ハミ子になるのは慣れているが、苛立たしいのはやはりレベルの低さ、志の低さだ。考えが違って疎遠になったとしても、過去まで自分の都合のいいように変えてしまう愚かで狭量な文学者がいただろうか。あまりにも頭にきたので『詩誌「洗濯船」の個人的研究』という小冊子を一週間ほどで書き飛ばして出版した。
思い出すとまた腹が立ってきたが、まあそれは一過性のものである。実は『詩誌「洗濯船」の個人的研究』を書いて自分なりに過去を総括して気が済んだ。今ではまず「洗濯船」という雑誌や当時の同人のことを思い出すことがない。モノカキにとっては書くのが浄化なんですなぁ。ただ面白いことにこの冊子に対する反響はけっこうあった。
辻原登大先生は「あーよくわかるよー」とおっしゃり、藤富保男さんからは「あなたがたの関係性がよーくわかりました」というハガキをいただいたりした。若い頃同人誌をやったことのある文学者には、身につまされるが見慣れた光景ということだろう。今でいうディスることを書いたかもしれないが、当時の同人はそんなの自分のことじゃないと言うだろうから、自演乙も業界ゴロ活動も「コンプライアンス的には問題ありません」で〆たい。批評を書いてもすぐに「ディスられた」と来るご時世だから、これから批評・批判を書くときはヒコロヒー姉さん流でいきたいと思います、はい。
『夜の庭』
昭和六十四年、平成元年(一九八九年) 油彩、カンヴァス 縦一一二×横一四五センチ
本題に戻ると僕は同人詩誌「洗濯船」特集「ポルノグラフィ的思考」で片山さんにインタビューさせていただいた。この体験は強烈だった。小説家や詩人には接していたがプロの画家に会ってお話をする(聞く)のは初めてだった。いやというほど画家という存在について思い知らされた。
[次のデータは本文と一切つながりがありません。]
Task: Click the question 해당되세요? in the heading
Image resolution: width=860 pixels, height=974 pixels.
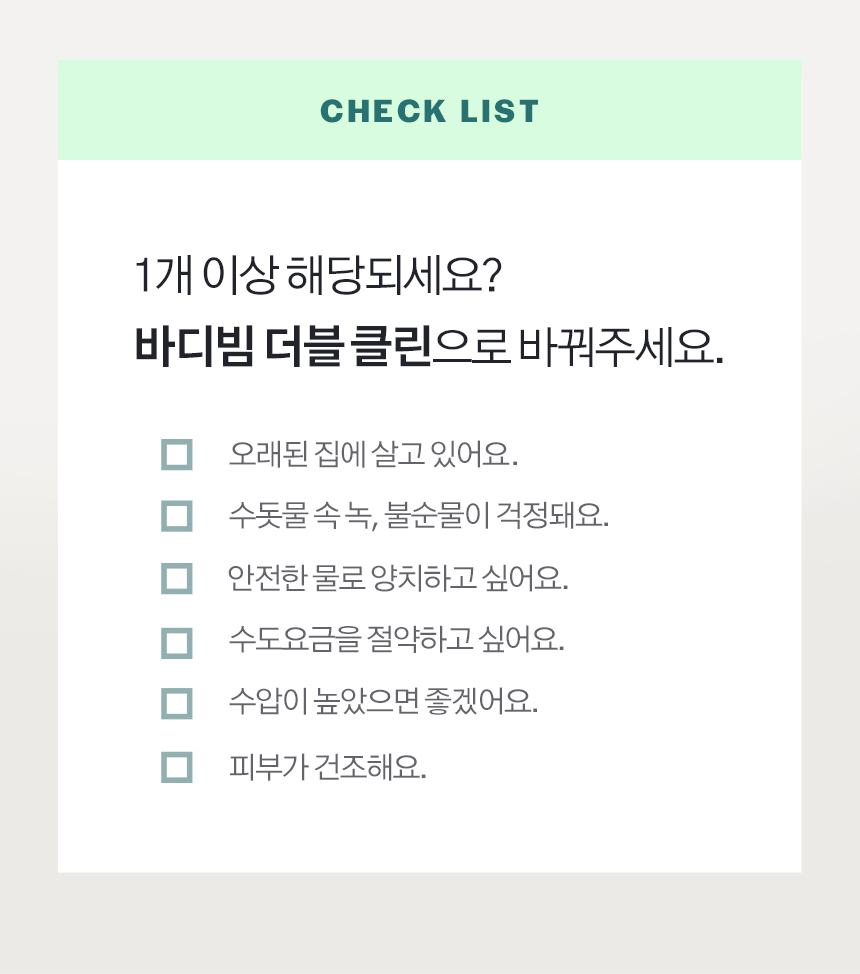Action: (394, 275)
片山さんに「嫌いなものはなんですか?」と質問すると、「答えられるわけがない。あなたの質問で嫌いなものが今頭に浮かんで来て不愉快でしょうがない」という答えが返ってきた。また子どもの頃片山さんの家の壁には名画カレンダーが掛けられていてボッティチェッリの絵の月があった、ボッティチェッリの絵は人物の視線が決して交わらないのだけど、それをじっと見ているうちに絵というものがどういうものなのかわかったんだとおっしゃった。「どうわかったんですか?」と質問すると「そんなこと、答えられるわけがない」というお返事だった。
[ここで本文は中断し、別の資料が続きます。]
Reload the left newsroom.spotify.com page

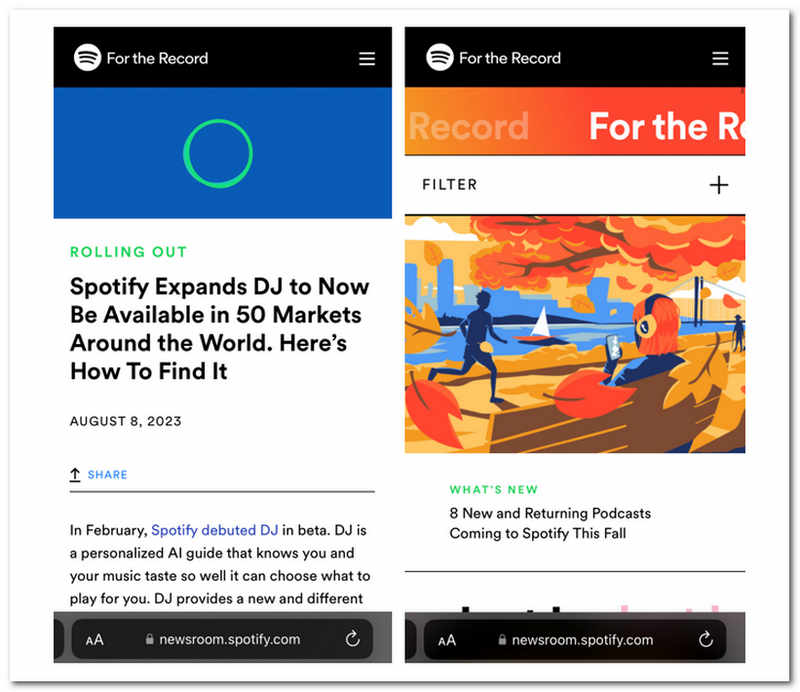pos(353,638)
吉祥寺駅近くの喫茶店で小一時間ほど話している間中、僕は困惑していた。文学者とはまったく種類の違う表現者を目の前にしていた。強烈な存在感だった。ただあの小一時間ほどの会話は僕に大きな影響を与えた。非常に魅力的な表現に出会いそれを理解したいと思うのだがうまくいかない時、人は手持ちの札を捨てて新しい切り口、新しい方向からその表現を見つめなければならない。作家は絶対に自分の手持ち札にこだわってはいけない。片山さんは僕に画家という未知の存在を教えてくださった。とても感謝している。生粋の画家であり純な画家である。この画家が描く絵が魅力を放たないわけがない。
『雲の中』
平成十三年(二〇〇一年) 油彩、カンヴァス 縦五九×横七一センチ
『雲の中』は比較的最近の作品で雲の中で子どもたちが暴れている。動物やカエルのようなものも描かれている。この子どもたちは荒ぶる神々で、絵には一種の宗教画の雰囲気がある。片山さんの子どもの絵は本当に魅力的だ。一番画風が近い画家はゴッホかもしれない。
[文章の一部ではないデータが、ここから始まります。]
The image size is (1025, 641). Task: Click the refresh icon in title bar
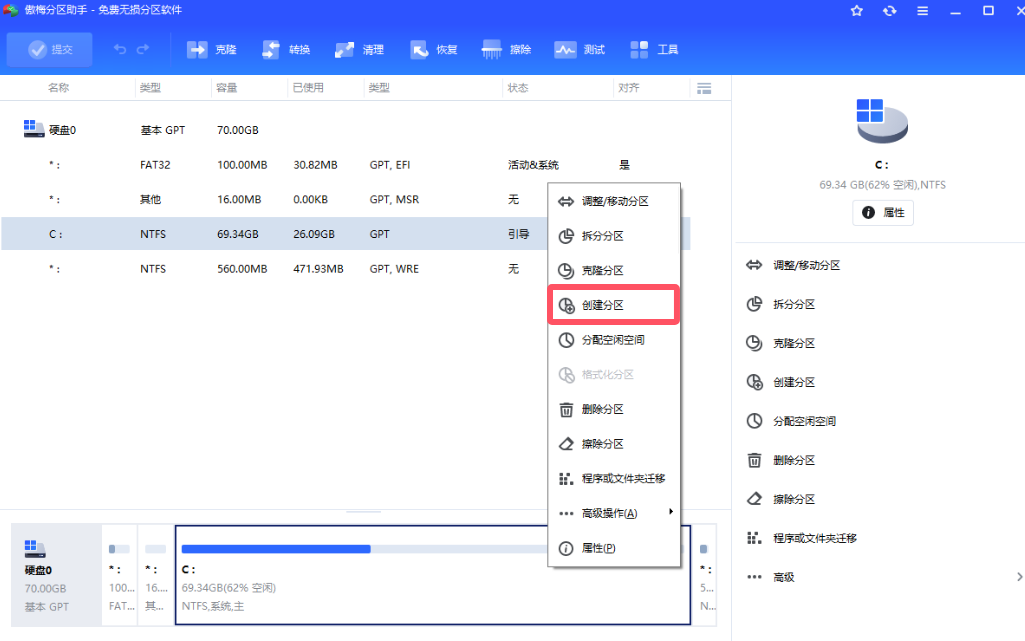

あまり過去を振り返らないのだが、展覧会場でほぼ四十年ぶりに『水蜜桃』を見てつい昔のことまで書いてしまった。まあ四十年は長い。吉岡さんは逝去され、片山健さんの奥様で優れた詩人で童話作家だった片山令子さんもお亡くなりになってしまった。口惜しいことだ。一度もお会いする機会はなかったが片山令子さんの詩集『夏のかんむり』は一時期よく手に取って読んだ。
片山さんとはほんの一瞬袖触れ合っただけである。僕のことなど覚えておられないだろう。しかし一方通行の恋心のようなものだが片山健という画家とその絵に僕は強い思い入れがある。